Assignment:
The answer is to consist only of an exact retyping of the lines from the one containing "Open more options on philosophy_guy's comment" to the end of the entries, without pictures.

[Stored records]
- - - -
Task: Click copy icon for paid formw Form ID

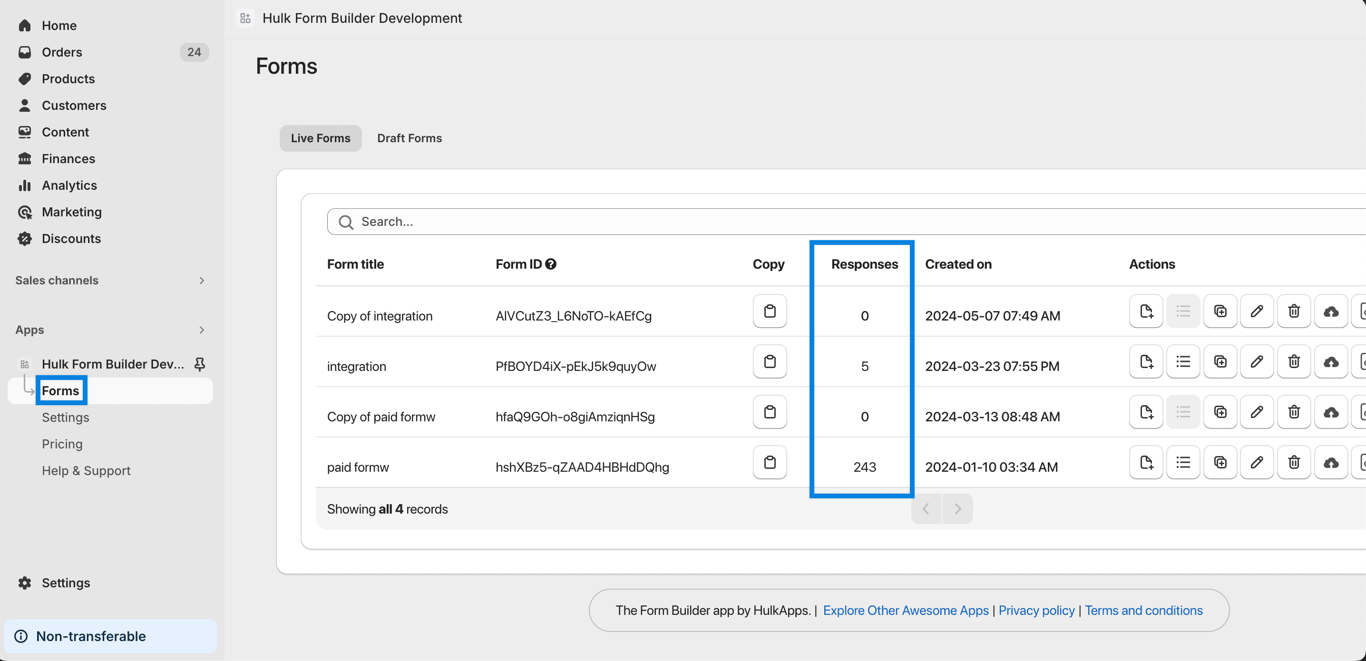Action: tap(769, 463)
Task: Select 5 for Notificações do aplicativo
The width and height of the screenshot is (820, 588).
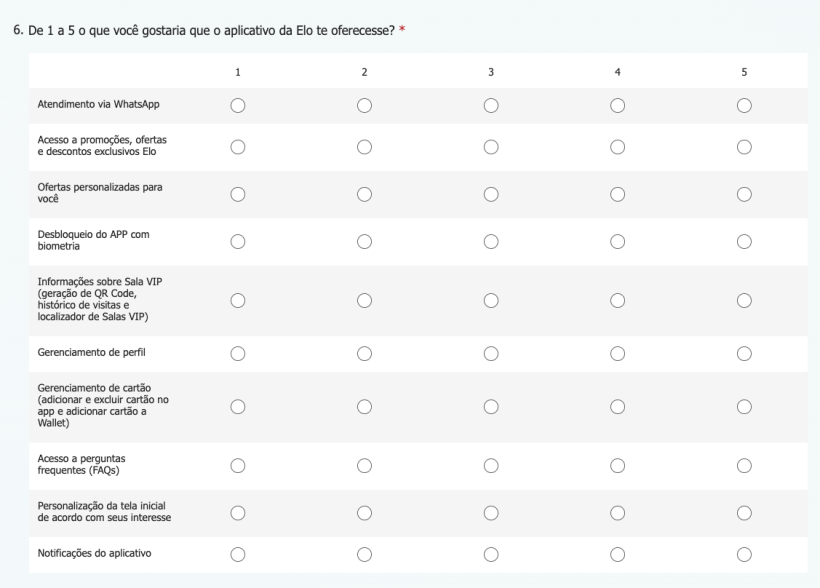Action: coord(744,554)
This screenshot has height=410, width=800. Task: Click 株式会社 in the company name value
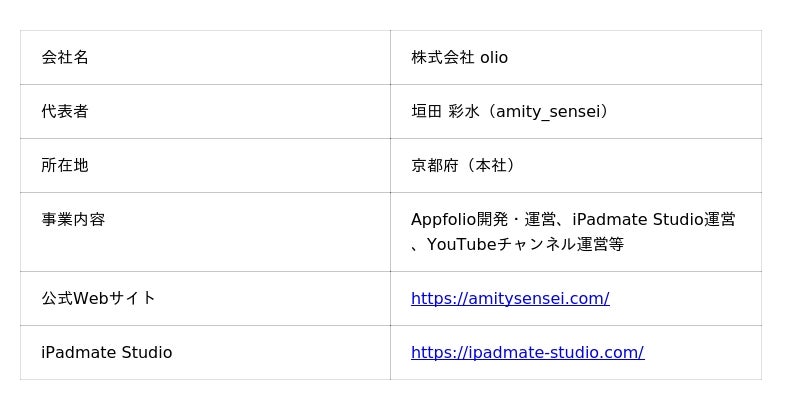click(x=442, y=57)
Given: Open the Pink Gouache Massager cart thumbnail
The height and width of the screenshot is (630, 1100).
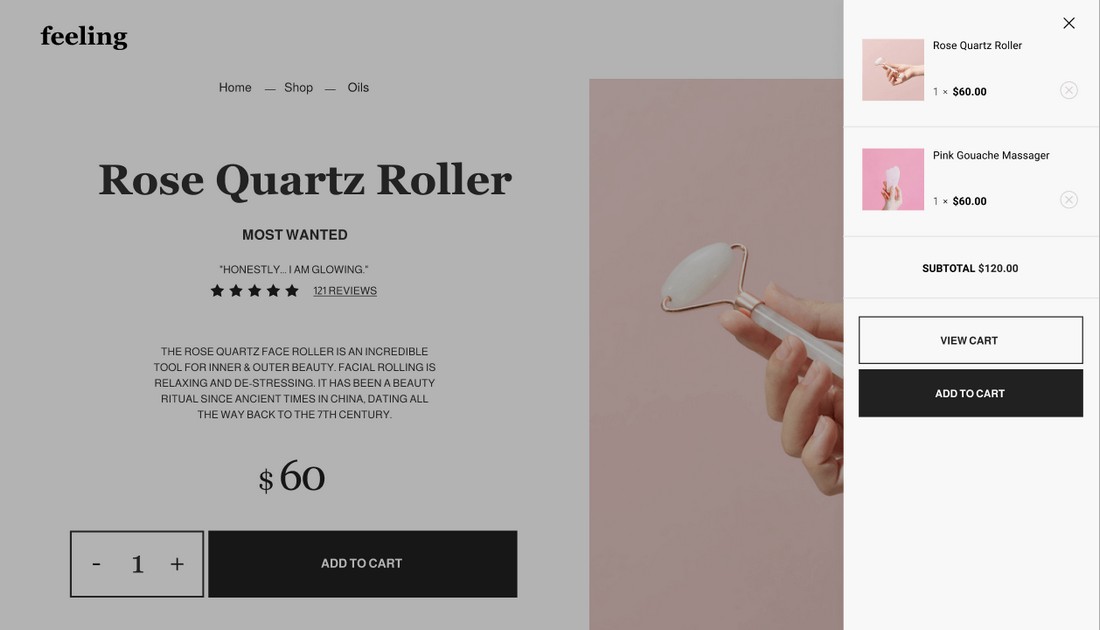Looking at the screenshot, I should 892,179.
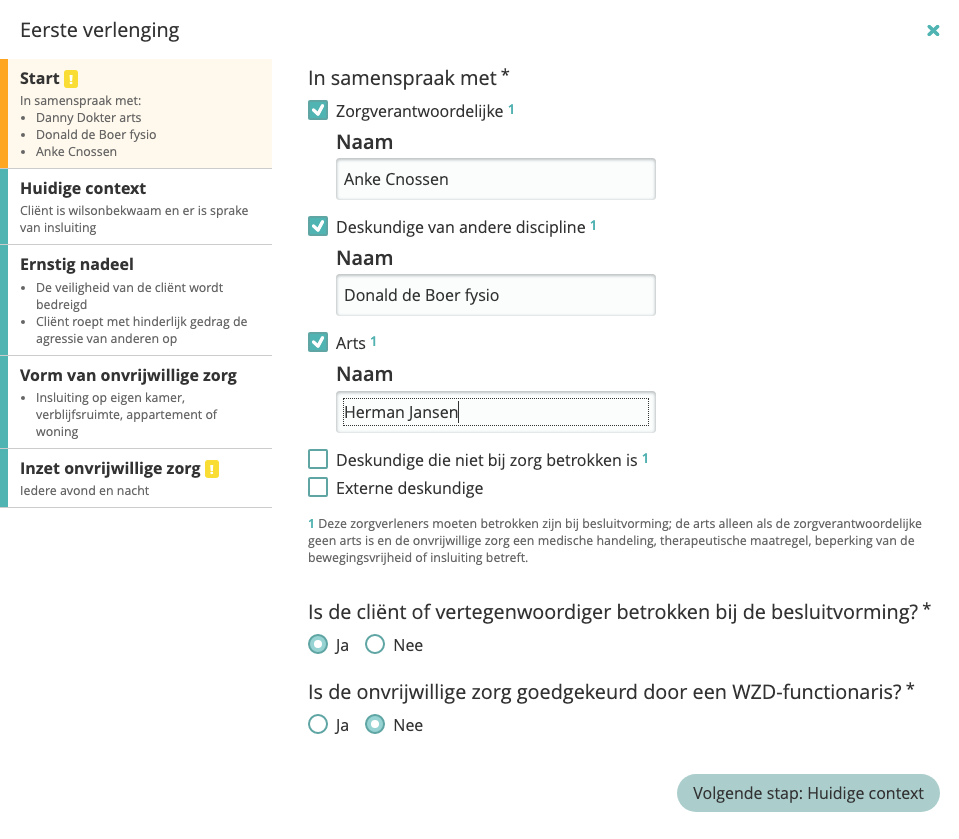The width and height of the screenshot is (959, 839).
Task: Click footnote marker after Deskundige van andere discipline
Action: click(x=593, y=225)
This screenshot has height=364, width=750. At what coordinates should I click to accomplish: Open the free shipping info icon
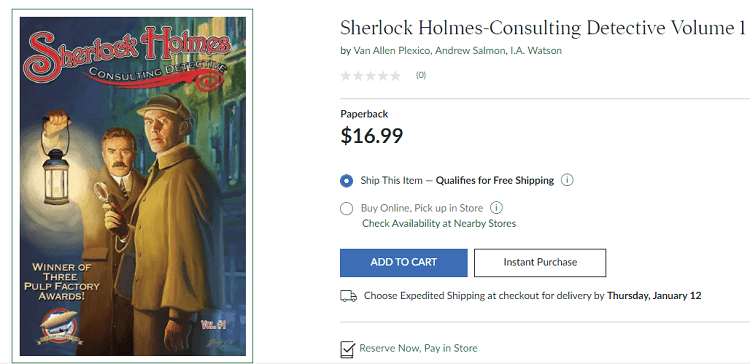567,180
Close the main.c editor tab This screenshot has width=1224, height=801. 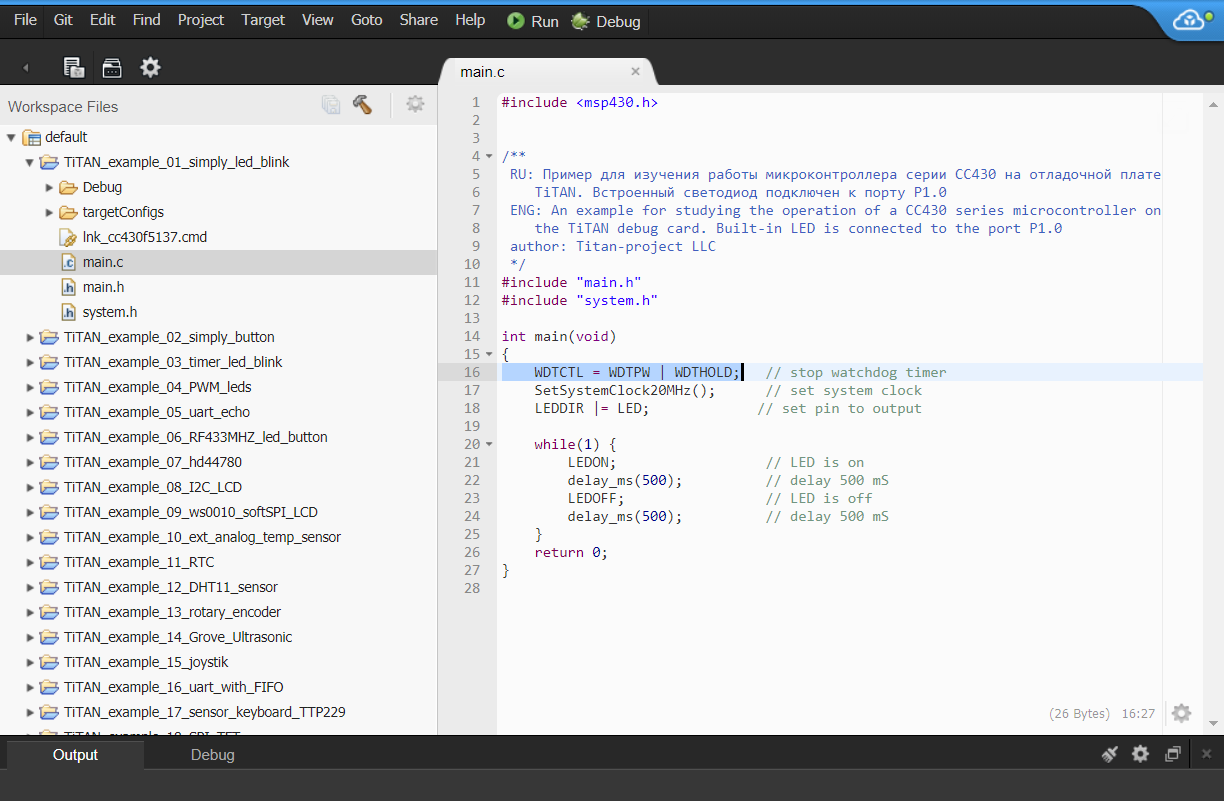[635, 71]
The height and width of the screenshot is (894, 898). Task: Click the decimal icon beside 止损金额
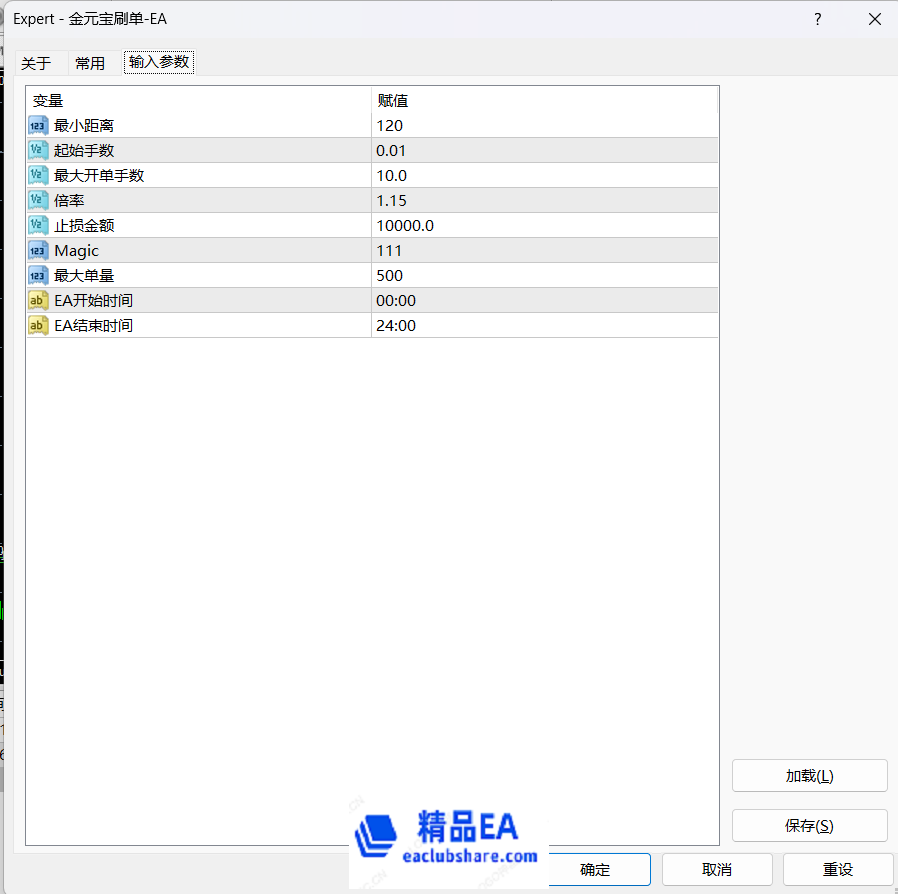(x=38, y=225)

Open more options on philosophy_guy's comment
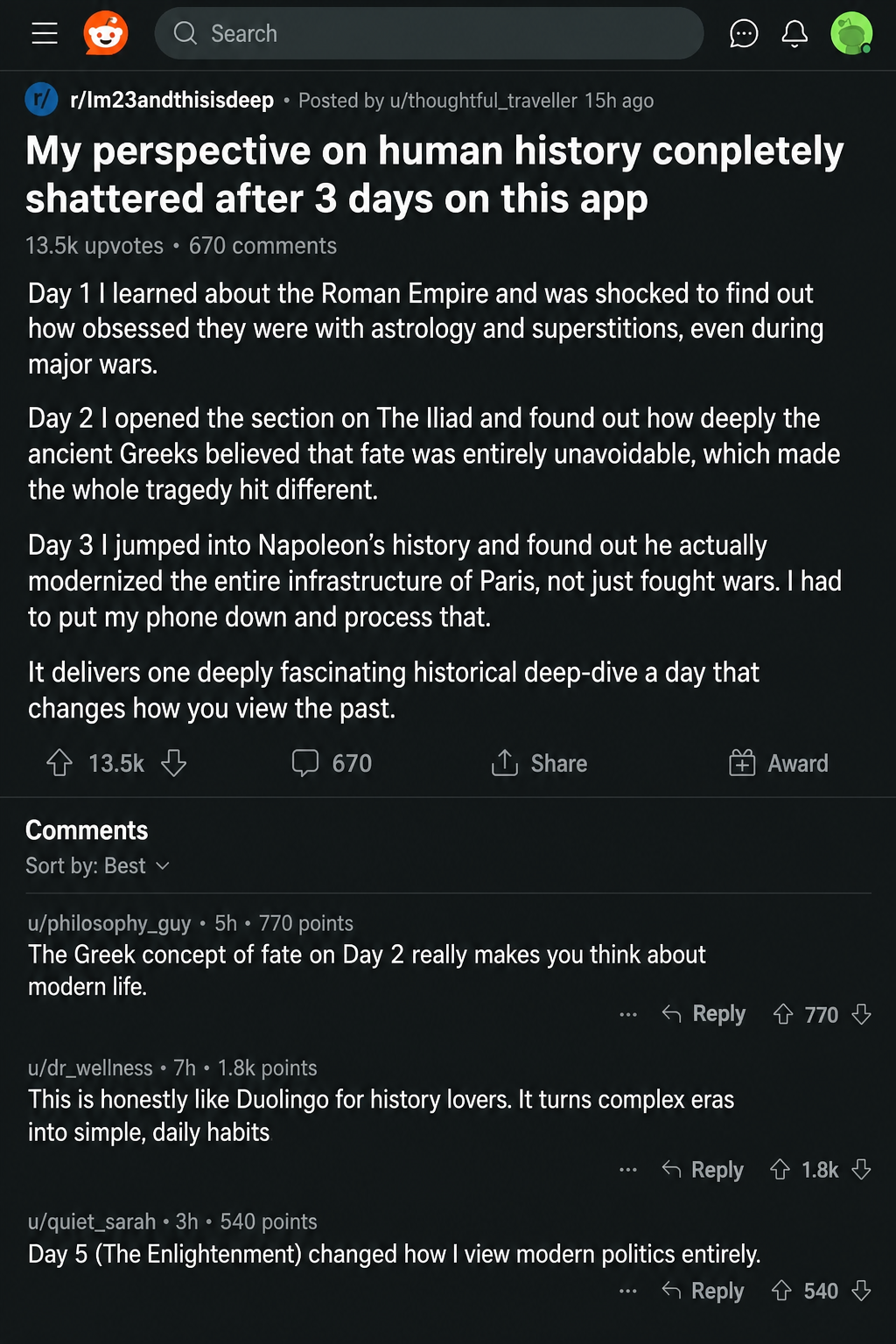point(628,1014)
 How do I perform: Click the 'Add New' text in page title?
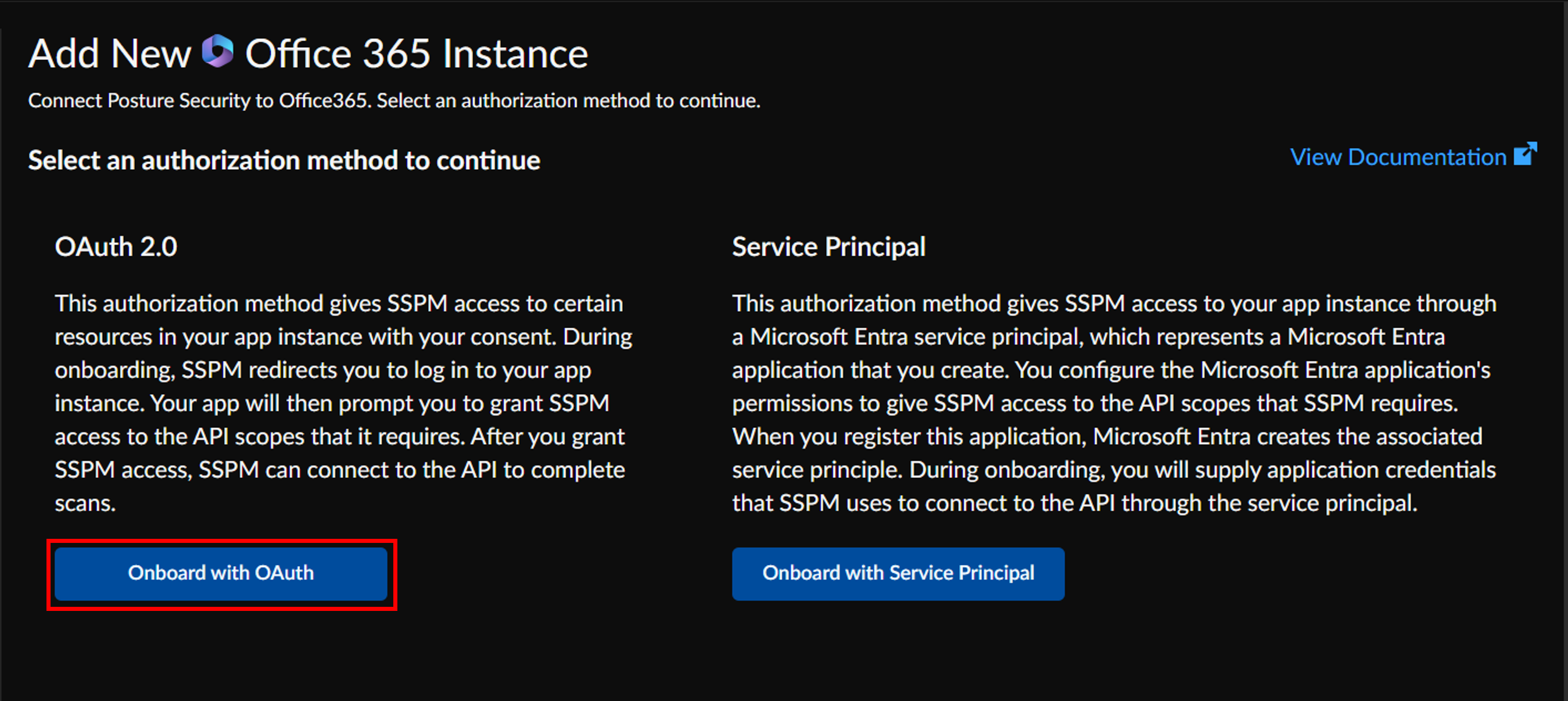tap(110, 53)
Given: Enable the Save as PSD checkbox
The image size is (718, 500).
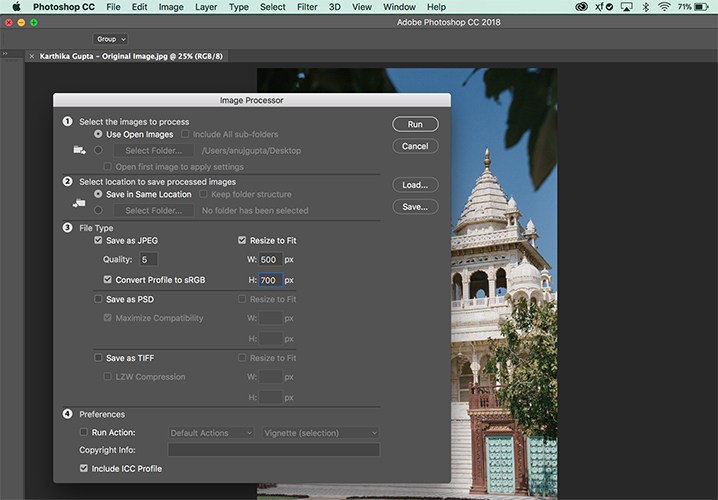Looking at the screenshot, I should 98,299.
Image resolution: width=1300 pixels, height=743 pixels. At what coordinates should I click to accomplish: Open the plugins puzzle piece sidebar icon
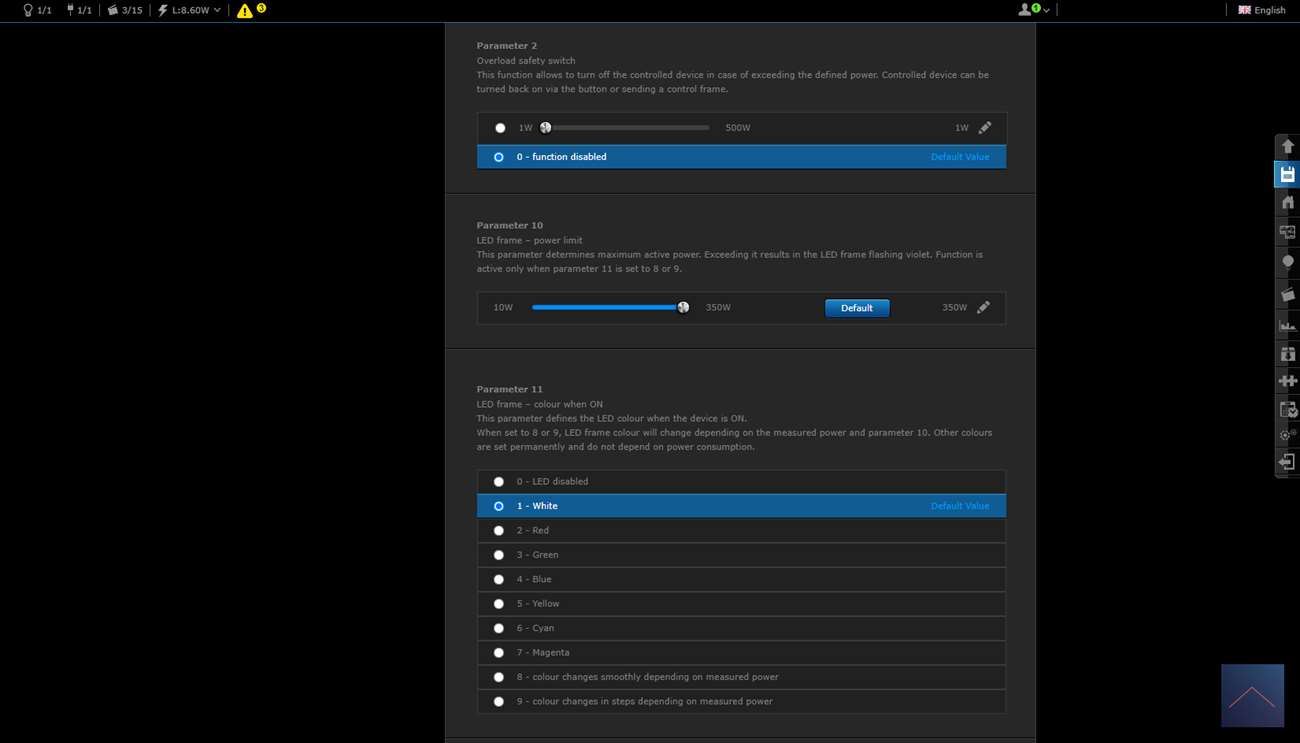[1287, 381]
- - - -
Task answer:
Open more options on philosophy_guy's comment
point(628,1014)
 How do I perform: Click the 'Add New' text in page title?
tap(110, 53)
Given: Enable the Save as PSD checkbox
The image size is (718, 500).
Looking at the screenshot, I should 98,299.
Image resolution: width=1300 pixels, height=743 pixels. At what coordinates should I click to accomplish: Open the plugins puzzle piece sidebar icon
[1287, 381]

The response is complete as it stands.